The First Mistake(14)
It had been my suggestion, a way of getting myself off the hook, but Nathan had readily agreed. If he felt I’d manipulated the situation, he didn’t say.
‘Seriously?’ chokes Lottie, her voice high. ‘Oh my God, seriously?’
He smiles. ‘Yes, seriously. What do you say?’
I choose to bat away the uncomfortable sensation that is swirling in my stomach; pretending that it’s just nerves about the job. But as much as I try to disguise it, the green-eyed monster won’t be silenced. I wanted to be the one to pull it all together, be the first to see the end result.
You could, the voice in my head says. If you were brave enough.
‘It would be a really wonderful opportunity for you Lottie,’ I say, with a smile fixed on my face. ‘And we’re confident you’ll do it with aplomb.’
‘I can’t believe it,’ she says. ‘Of course, yes, yes, yes.’ She instinctively jumps out of her chair and throws her arms around Nathan. ‘Thank you, I won’t let you down.’
Lottie’s blonde hair swishes from side to side as she makes her way towards me, and I get up out of my chair, ready to receive her gratitude. ‘I don’t know what else to say apart from thank you,’ she says, putting her arms around me.

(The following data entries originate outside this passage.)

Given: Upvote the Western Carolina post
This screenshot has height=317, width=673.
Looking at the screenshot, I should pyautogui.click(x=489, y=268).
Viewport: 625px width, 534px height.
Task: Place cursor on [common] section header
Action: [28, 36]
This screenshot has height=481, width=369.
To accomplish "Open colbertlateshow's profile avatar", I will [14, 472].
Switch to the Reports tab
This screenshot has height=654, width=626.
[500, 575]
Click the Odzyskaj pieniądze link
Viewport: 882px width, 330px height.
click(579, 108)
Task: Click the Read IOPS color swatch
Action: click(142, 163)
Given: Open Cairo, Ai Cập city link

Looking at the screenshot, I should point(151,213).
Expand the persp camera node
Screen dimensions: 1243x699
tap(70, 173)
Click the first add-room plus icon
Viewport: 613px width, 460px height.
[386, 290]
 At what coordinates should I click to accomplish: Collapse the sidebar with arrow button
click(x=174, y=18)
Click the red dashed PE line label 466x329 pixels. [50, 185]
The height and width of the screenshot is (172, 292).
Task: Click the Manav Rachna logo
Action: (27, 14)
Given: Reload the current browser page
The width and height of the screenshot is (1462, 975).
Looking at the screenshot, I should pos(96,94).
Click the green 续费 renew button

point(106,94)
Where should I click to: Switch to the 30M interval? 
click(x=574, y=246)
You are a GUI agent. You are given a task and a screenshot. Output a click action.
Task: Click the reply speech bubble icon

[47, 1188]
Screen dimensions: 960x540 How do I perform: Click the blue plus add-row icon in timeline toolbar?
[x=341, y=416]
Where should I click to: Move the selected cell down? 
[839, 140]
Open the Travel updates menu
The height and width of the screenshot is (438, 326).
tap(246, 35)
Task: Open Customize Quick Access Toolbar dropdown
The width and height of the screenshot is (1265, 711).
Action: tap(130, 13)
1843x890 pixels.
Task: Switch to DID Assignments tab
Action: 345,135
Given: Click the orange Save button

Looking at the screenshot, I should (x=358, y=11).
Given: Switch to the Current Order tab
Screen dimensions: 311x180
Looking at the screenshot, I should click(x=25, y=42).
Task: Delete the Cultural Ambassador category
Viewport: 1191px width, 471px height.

‘Well, we haven’t got the job yet,’ I say, seemingly conscious that we shouldn’t be getting ahead of ourselves. But I half-wonder if I just say it to rain on her parade.
‘How come you’ve got Daddy’s car?’ squeals Olivia as she jumps into the front passenger seat of Nathan’s BMW later on, when I pick her up after school. ‘Is he at home?’
‘Because mine’s in for a service and no, he’s not,’ I say.
‘Aww, when’s he going to be back? Will I see him before I go to bed?’
‘I don’t think so, sweetie, he’s playing golf and then going out for dinner.’
‘But he’s always out,’ she moans.
I wonder why she feels that way. It certainly doesn’t feel like that to me, but maybe the perception of time veers wildly between the two of us. What’s my hour must feel like her day, and my week, her month. That’s how I remember feeling about my dad, as a kid. He very rarely went out, but on the odd occasion he’d go to the pub, straight from the building site on a Friday, with his bulging wage packet in his pocket, it felt like forever until I saw him again on Saturday morning.
‘You’ll see him tomorrow,’ I promise. ‘It’s the weekend.’
‘Yay,’ she says, fidgeting with her seatbelt, not wanting to let go of the jam jar housing the painted lady caterpillar the school has helpfully asked us to look after whilst it morphs into a chrysalis.
‘Forget it, little lady, you’re not staying there. In the back.’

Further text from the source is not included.